Когда уходишь в Пространство Сна без заранее разработанной программы, чаще всего — примерно в одной трети случаев — тебя тянет именно в детство, в пору неограниченных надежд и скоропреходящих забот. Особенно если в яви Производного Мира становится тесно от напряжений и досад, неизбежно связанных со всякой серьезной работой. Ничего удивительного в том, что Груздь почувствовал усталость и — скорее всего, даже не осознавая — устремился, освободившись от власти плоти и вектора времени, в мир, где очищается душа. На какое-то время — время сна — стал опять ребенком.

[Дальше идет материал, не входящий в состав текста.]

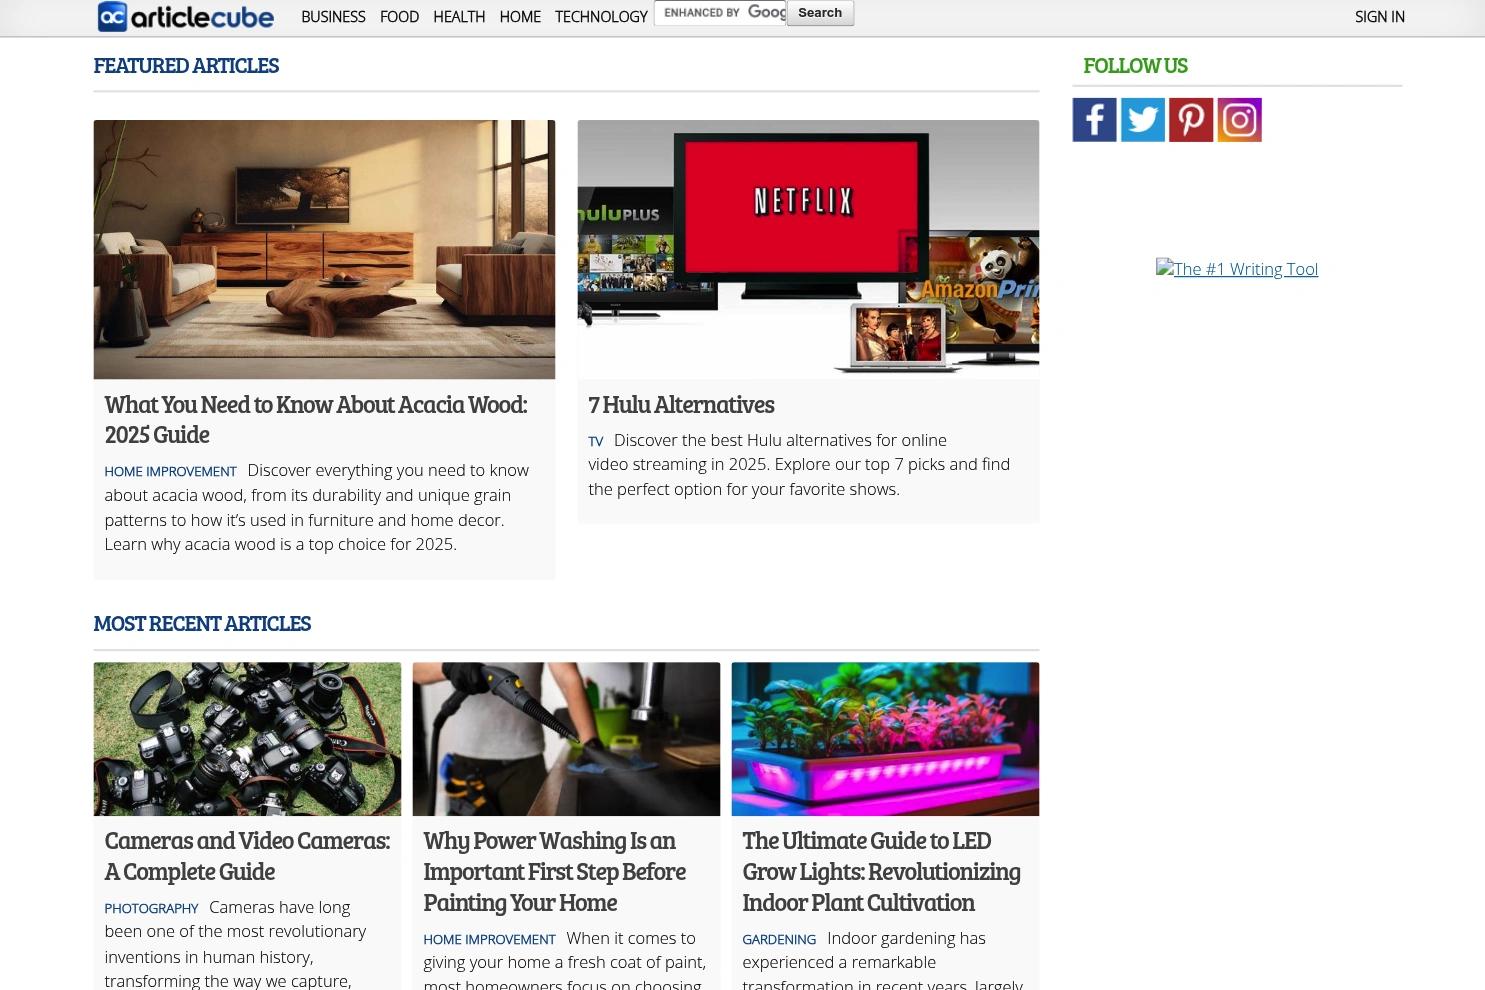The width and height of the screenshot is (1485, 990).
Task: Select the Technology menu item
Action: coord(600,17)
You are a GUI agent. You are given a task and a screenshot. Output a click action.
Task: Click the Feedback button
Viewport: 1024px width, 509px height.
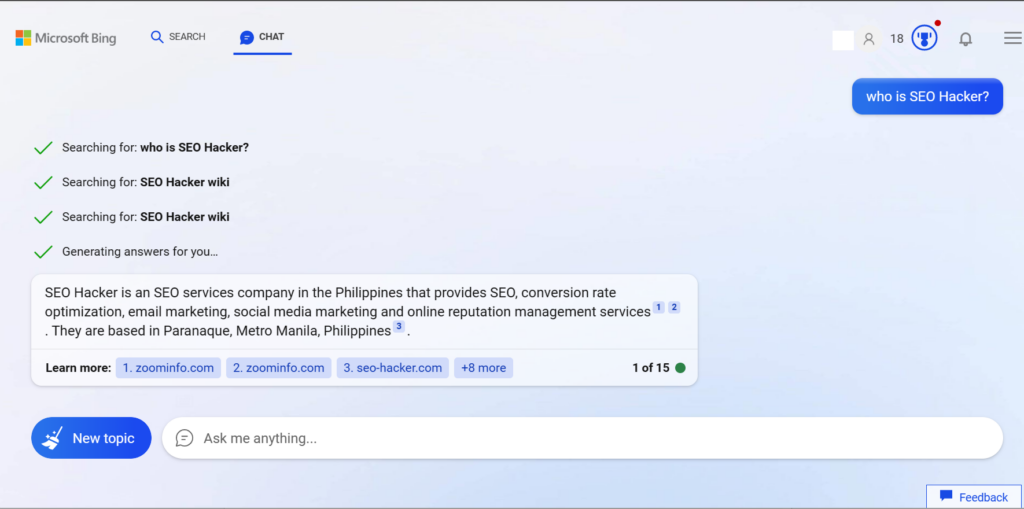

То есть существом, еще не умеющим защититься от недоброжелателей. Там его наверняка и взяли. И (как показывает опыт) оставили при этом какие-то следы.
Место и время его детства мне известны; значит, туда и надо отправляться. Но, в отличие от пострадавшего, приняв перед тем необходимые меры предосторожности. И — лишь после того, как разберусь со свидетелями, а также с Боричем и теми, кто захватил его.
Сколько времени сейчас? Спящая плоть оттуда, из ПМ, по каналу связи и возврата немедленно прислала ответ. По времени яви я пробыл в ПС уже около десяти минут. Тратить на размышления еще больше было бы неоправданным расточительством. Пора в дорогу…
Я встал. Поцеловал мать. Она посмотрела на меня, и в ее взгляде промелькнула печаль. Я откозырял Борисову и повернулся к двери.
— Зайди на обратном пути, — попросила мать.